The Cubs have a major decision to make: who will manage the rest of the Cub championship window. The Cubs have two years left before Kris Bryant becomes a free agent. That is the window to win. But the Cubs ownership has tapped out on money as the front office has exceeded the luxury tax threshold (again). For the past two years, Theo's moves have been costly mistakes. What manager wants to come to a team that is financially hand-cuffed and on the decline?
As it was noted by Joe Girardi many times, there are only 30 such jobs available. It is a unique club. You take the opportunity if you can get it. Girardi really wants to manage the Cubs. He was on his own personal, local publicity tour. He has the experience, winning attitude and character to lead a team. He did so in the sports world's toughest market, New York. But he is viewed as an expensive, old school manager.
The trend is to hire an inexperienced former player or executive that the front office can control like a puppet. Teams have invested so much in advanced stats that they are forgetting baseball fundamentals for spreadsheet data.
One has to remember that all of Maddon's coaches were not his hires. The three hitting and pitching coaches the last three seasons have all been management decisions. Theo and Jed Hoyer wanted to impose their philosophies on the team. Clearly, it did not work out well.

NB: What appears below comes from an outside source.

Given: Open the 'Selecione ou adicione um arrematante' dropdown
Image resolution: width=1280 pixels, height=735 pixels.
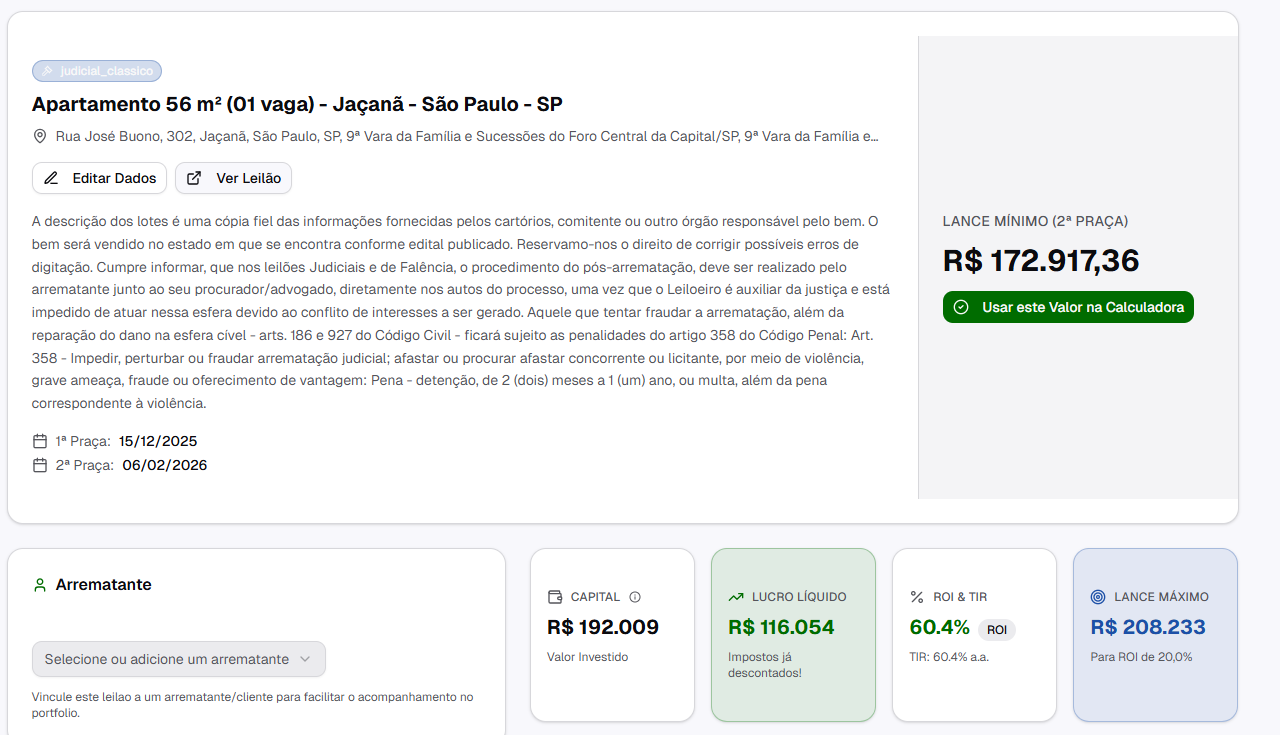Looking at the screenshot, I should coord(179,659).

Part of the problem has to be that when a young team wins early, they get cocky and complacent. They do not think they have to work hard in order to win. They think they are as good as their championship ring says they are. They think they can just turn it on at any time and win again. But it does not happen. They press and then they fail under the pressure because they did not put in the hard work to repeat.
The Michael Jordan Bulls championship runs were fueled by Jordan's own personal drive to excel at the highest level and to win multiple championships. The 2016 Cubs did not have that drive. They sat on their laurels. Maddon did not make the players accountable for their underperformance.
But part of the blame lies with the front office which provided Maddon with a bad roster. The rotation was no longer a strength as the older pitchers began to break down. The bullpen has always been a mess. When you spend money on closers who cannot throw or who cannot pitch, that is a problem. The team overvalued its core players to the point of having no competitive depth. And the scouting and development departments horribly failed to draft any reliable talent to help the major league club.
A Cub managerial candidate has to consider the health of the team he is expected to lead to victory. There will be other major vacancies this off season (Mets, Angels, Padres, Pirates).
It is expected that the Cubs will hire a first time manager, The reasons are simple: cheaper and controllable. The Cubs are not going to spend $5 million on a proven, veteran manager. The going rate for a first time, no-experience candidate is less than $1 million.
There is an old saying "you get what you pay for." Some out of the blue selections have won (Hinch, Cora). But the new Cubs skipper comes into a clubhouse that has a lot of baggage. The players have not faced the consequences of their performance flaws. There is no one in the minors pushing to take their jobs.
David Ross is expected to be given an offer. Ross was a vocal clubhouse leader. It is one thing to be a player or teammate but it is another to be the boss. It will be difficult to turn his friendships into employer-employee relationships.
If Ross is not the hire, then the Cubs most likely will tap one of their internal executives or advanced scouts to run the team to make an analytical impact on the strategy of the season. Many players have quietly said that they are being overloaded with information before and during games. By having a new skipper being an evangelical leader of the stat age may be a bigger turnoff than Maddon.